→ Passage for review:
###
Andy Baler
In the late 1990s, Andy Baler was asked to become a board member of the non-profit founded to champion the Cape’s small-boat fishermen. “I fight like hell for things,” he said, “especially for those who typically don’t get a fair shake.”
He knew many of the fishermen who started the Cape Cod Commercial Hook Fishermen’s Association, now the Cape Cod Commercial Fishermen’s Alliance. With a degree in fisheries biology, he also had experience in the industry as owner of Nantucket Fish Company, which processed, bought and sold fish, as well as Yarmouth Oyster Farms, his aquaculture grant on Lewis Bay. He had also managed Cape Quality Bluefin and served on fisheries advisory boards.
Baler, a Yarmouth resident, said yes and spent the next 16 years making sure decisions about the future of the peninsula’s fleets weren’t made by others.
“We never had a voice,” he remembered. “Independents didn’t have voices.” Over the intervening decades the need for the organization has grown. So has Baler’s experience as he has added restaurant ownership - Bluefins Sushi and Saki Bar in Chatham and Falmouth - and other accomplishments to his fisheries-centric resume.
###
→ Information supplied:
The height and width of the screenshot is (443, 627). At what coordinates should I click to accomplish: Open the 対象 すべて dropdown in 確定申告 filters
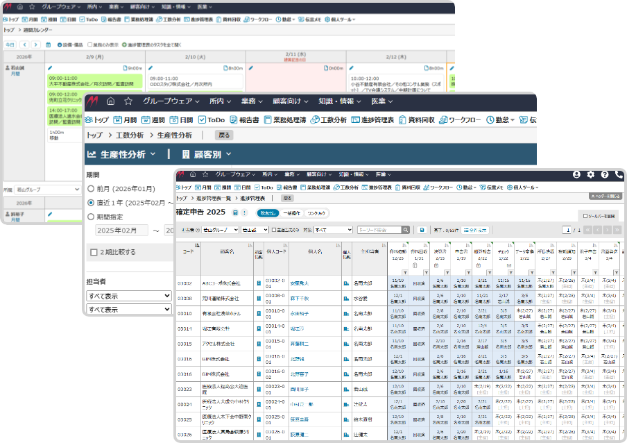click(x=333, y=229)
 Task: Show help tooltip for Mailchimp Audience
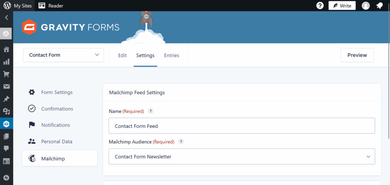181,142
###
→ Work task: Name every business that the profile of Andy Baler says he owned or managed. The lines that come after the profile of Andy Baler are separate material and have no connection to it.

→ Solution to this task: Nantucket Fish Company, Yarmouth Oyster Farms, Cape Quality Bluefin, and Bluefins Sushi and Saki Bar.